Stated exercise
Pull out each line in the listing below that contains the word "size", and copy those lines in full.

>>

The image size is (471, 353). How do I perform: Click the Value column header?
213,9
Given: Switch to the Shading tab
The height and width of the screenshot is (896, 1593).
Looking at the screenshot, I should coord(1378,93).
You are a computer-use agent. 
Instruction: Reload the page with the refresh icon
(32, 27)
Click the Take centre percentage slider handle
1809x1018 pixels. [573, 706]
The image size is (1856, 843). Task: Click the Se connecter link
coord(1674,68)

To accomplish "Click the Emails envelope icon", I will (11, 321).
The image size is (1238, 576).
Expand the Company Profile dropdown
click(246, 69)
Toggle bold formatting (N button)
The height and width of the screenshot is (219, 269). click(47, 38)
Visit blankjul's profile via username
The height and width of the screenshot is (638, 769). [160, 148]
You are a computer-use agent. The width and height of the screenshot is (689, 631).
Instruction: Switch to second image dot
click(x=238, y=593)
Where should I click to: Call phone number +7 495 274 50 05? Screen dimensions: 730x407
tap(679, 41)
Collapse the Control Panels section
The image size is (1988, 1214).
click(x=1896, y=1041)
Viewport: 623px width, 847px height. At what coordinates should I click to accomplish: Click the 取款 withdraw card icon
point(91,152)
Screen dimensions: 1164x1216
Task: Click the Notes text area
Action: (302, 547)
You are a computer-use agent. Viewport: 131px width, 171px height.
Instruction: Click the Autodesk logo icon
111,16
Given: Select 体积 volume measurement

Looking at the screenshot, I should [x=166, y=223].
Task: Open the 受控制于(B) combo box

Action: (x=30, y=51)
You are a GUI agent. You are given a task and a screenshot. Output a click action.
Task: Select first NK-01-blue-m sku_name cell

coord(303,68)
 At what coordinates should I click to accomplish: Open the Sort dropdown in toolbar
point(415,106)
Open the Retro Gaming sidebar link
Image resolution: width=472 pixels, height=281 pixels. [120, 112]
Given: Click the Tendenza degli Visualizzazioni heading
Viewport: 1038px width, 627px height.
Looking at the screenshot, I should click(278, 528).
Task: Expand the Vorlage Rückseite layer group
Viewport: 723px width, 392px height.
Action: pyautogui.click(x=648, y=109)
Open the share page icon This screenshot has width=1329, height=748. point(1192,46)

<<

Finished task
The image size is (471, 353). How do I perform: Click the Value column header?
The image size is (1856, 843). Task: Click the Se connecter link
The image size is (1238, 576).
The image size is (1988, 1214).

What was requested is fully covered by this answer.